Looking down the Ohio River toward the steel factories that once lined the city, Kansas State basketball fans in town for Thursday’s NCAA Tournament game against Southern Mississippi won’t see what Pittsburgh native Waterson, the poet laureate for Napa County (Calif.), described as “hell with the lid off” — factory smokestacks churning out smog.

Instead, they’ll get to enjoy a city with a revitalized downtown, a gorgeous skyline revealed as they exit the Fort Pitt tunnel and, most importantly, world-famous sandwiches from Primanti Brothers — grilled meat, vinegar cole slaw, tomato slices and French fries stuffed between two pieces of bread.

There are no more steel mills in Pittsburgh. But this town loves sports, and this week the NCAA Tournament is the main show.

“(Pittsburgh) has been great, we’re really impressed with the whole setup,” K-State senior associate athletic director Casey Scott said. “Where we’re staying is right next to the arena and downtown, so there’s a lot to do.”

The Wildcats tip off against Southern Mississippi on TruTv (Cox Channel 64) at 11:40 a.m. Tickets to the East Regional game at the 19,000-seat Consol Energy Center are sold out. The arena, opened in August 2010, is home to the National Hockey League’s Pittsburgh Penguins.

Kansas State took its allotted 350 tickets but didn’t use the extra 200 the NCAA made available — tickets eagerly scooped up by Ohio State and West Virginia fans, two teams with large regional ties.

“This location is kind of out of the way for most of our fan base,” said K-State assistant athletic director Scott Garrett, who’s in charge of ticketing and fan experience. “But we’ve had several regional alumni buy tickets in the last couple of days.”

Some of those alums were at the Wildcats’ practice session on Wednesday.

Wichita native and K-State graduate Mary Alice Chaffin came with her son, Owen, 7, and her mother, Sondra Hodgson, also a K-State grad.

Chaffin and her family moved to Pittsburgh four years ago.

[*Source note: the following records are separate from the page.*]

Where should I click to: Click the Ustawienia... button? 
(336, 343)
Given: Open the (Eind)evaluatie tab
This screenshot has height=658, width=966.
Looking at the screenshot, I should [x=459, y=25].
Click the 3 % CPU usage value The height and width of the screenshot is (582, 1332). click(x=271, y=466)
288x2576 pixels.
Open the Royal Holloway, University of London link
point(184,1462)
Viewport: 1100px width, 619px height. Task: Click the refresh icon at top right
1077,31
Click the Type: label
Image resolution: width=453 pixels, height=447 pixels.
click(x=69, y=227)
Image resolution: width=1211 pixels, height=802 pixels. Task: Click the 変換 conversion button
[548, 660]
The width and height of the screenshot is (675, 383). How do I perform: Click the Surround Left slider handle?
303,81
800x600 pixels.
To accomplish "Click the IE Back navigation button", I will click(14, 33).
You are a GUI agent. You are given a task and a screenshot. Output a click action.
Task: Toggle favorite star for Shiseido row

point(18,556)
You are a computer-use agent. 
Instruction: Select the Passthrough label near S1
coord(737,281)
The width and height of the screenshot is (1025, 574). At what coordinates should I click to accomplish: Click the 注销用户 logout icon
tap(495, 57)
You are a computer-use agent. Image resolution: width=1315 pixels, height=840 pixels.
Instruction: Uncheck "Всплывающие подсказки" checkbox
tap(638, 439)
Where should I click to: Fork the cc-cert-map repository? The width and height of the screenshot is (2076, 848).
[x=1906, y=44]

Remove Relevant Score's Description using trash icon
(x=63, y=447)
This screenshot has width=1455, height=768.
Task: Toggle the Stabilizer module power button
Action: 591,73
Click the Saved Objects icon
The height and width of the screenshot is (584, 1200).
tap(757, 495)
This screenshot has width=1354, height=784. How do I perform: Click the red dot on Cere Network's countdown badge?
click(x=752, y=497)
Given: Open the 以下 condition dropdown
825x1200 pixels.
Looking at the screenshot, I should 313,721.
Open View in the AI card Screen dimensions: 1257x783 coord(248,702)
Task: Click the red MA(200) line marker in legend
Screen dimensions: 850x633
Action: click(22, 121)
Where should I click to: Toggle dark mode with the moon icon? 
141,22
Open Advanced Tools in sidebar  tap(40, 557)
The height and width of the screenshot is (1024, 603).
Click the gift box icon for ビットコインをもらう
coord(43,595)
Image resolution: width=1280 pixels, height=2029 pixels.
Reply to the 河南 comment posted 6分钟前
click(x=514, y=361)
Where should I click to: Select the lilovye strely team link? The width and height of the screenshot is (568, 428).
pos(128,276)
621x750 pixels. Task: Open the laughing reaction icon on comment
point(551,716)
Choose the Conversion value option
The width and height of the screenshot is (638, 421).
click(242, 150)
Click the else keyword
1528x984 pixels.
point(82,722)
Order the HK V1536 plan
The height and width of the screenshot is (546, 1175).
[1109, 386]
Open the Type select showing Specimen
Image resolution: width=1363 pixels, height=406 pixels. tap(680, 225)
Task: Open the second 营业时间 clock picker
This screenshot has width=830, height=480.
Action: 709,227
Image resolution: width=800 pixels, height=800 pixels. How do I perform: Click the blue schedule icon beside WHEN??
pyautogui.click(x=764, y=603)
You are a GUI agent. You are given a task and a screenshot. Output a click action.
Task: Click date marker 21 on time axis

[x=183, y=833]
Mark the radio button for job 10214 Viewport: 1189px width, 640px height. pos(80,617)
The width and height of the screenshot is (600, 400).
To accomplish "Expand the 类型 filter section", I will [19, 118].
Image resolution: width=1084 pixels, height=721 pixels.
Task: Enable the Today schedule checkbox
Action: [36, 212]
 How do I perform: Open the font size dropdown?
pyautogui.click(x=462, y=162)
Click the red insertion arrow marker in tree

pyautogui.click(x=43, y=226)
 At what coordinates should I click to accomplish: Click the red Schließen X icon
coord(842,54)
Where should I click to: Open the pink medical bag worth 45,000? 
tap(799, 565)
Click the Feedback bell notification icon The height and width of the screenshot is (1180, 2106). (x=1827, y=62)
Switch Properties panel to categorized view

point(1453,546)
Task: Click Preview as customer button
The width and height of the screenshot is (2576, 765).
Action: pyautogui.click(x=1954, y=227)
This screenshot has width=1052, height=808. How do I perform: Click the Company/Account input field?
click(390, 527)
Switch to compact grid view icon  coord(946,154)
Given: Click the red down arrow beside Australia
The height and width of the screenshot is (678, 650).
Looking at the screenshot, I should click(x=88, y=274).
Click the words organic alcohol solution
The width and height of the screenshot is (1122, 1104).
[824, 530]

“We didn’t get home in time for the start of the selection show, but when we turned it on we saw the ticker going across the bottom of the screen,” Chaffin said. “And when we saw Kansas State was going to be in Pittsburgh we just started screaming. We were ecstatic.”

Owen held up a sign at the practice session that said “I want to play for Frank” in reference to K-State coach Frank Martin. Martin saw the sign, raised up both hands, walked off the court, signed autographs and talked to Owen.

“Everyone in our family has gone to K-State,” Chaffin said. “My great-grandfather, Ned Hodgson, was class of 1905. I went there, my husband went there … my kid better go there. We’re a K-State family, that’s the way it’s always been and that’s the way it will always be.”